** Opening SUPPLIED RECORDS block **
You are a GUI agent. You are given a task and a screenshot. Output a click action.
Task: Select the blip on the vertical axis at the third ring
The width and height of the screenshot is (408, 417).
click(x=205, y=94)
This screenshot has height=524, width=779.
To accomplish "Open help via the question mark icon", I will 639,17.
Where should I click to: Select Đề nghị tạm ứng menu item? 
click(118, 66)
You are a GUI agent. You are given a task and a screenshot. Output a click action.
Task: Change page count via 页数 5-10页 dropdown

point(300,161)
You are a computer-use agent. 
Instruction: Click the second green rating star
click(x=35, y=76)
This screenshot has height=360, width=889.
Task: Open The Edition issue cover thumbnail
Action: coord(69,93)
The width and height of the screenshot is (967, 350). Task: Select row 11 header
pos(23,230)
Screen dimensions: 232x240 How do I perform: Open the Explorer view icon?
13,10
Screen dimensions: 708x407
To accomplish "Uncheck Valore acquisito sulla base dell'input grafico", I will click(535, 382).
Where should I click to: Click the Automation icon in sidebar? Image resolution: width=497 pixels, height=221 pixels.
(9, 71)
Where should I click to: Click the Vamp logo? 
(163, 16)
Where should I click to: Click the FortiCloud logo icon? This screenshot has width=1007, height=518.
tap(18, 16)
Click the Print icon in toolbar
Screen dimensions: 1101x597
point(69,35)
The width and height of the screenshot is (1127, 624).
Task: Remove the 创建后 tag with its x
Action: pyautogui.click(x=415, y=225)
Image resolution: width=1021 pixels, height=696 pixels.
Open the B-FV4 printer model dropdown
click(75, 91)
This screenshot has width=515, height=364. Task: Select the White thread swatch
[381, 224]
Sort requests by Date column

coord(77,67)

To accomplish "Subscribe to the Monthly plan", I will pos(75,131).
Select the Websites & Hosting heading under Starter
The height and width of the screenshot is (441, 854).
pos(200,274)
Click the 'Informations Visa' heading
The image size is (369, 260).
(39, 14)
** Closing SUPPLIED RECORDS block **
- **DESCRIPTION OF THE TASK**
Return each entry from the material above exactly as it appears.

- **WRITTEN RESPONSE**
You are a GUI agent. You are given a task and a screenshot. Output a click action.
Task: Select the blip on the vertical axis at the third ring
The width and height of the screenshot is (408, 417).
click(x=205, y=94)
This screenshot has height=524, width=779.
To accomplish "Open help via the question mark icon", I will 639,17.
Where should I click to: Select Đề nghị tạm ứng menu item? 
click(118, 66)
You are a GUI agent. You are given a task and a screenshot. Output a click action.
Task: Change page count via 页数 5-10页 dropdown

point(300,161)
You are a computer-use agent. 
Instruction: Click the second green rating star
click(x=35, y=76)
This screenshot has height=360, width=889.
Task: Open The Edition issue cover thumbnail
Action: coord(69,93)
The width and height of the screenshot is (967, 350). Task: Select row 11 header
pos(23,230)
Screen dimensions: 232x240 How do I perform: Open the Explorer view icon?
13,10
Screen dimensions: 708x407
To accomplish "Uncheck Valore acquisito sulla base dell'input grafico", I will click(535, 382).
Where should I click to: Click the Automation icon in sidebar? Image resolution: width=497 pixels, height=221 pixels.
(9, 71)
Where should I click to: Click the Vamp logo? 
(163, 16)
Where should I click to: Click the FortiCloud logo icon? This screenshot has width=1007, height=518.
tap(18, 16)
Click the Print icon in toolbar
Screen dimensions: 1101x597
point(69,35)
The width and height of the screenshot is (1127, 624).
Task: Remove the 创建后 tag with its x
Action: pyautogui.click(x=415, y=225)
Image resolution: width=1021 pixels, height=696 pixels.
Open the B-FV4 printer model dropdown
click(75, 91)
This screenshot has width=515, height=364. Task: Select the White thread swatch
[381, 224]
Sort requests by Date column

coord(77,67)

To accomplish "Subscribe to the Monthly plan", I will pos(75,131).
Select the Websites & Hosting heading under Starter
The height and width of the screenshot is (441, 854).
pos(200,274)
Click the 'Informations Visa' heading
The image size is (369, 260).
(39, 14)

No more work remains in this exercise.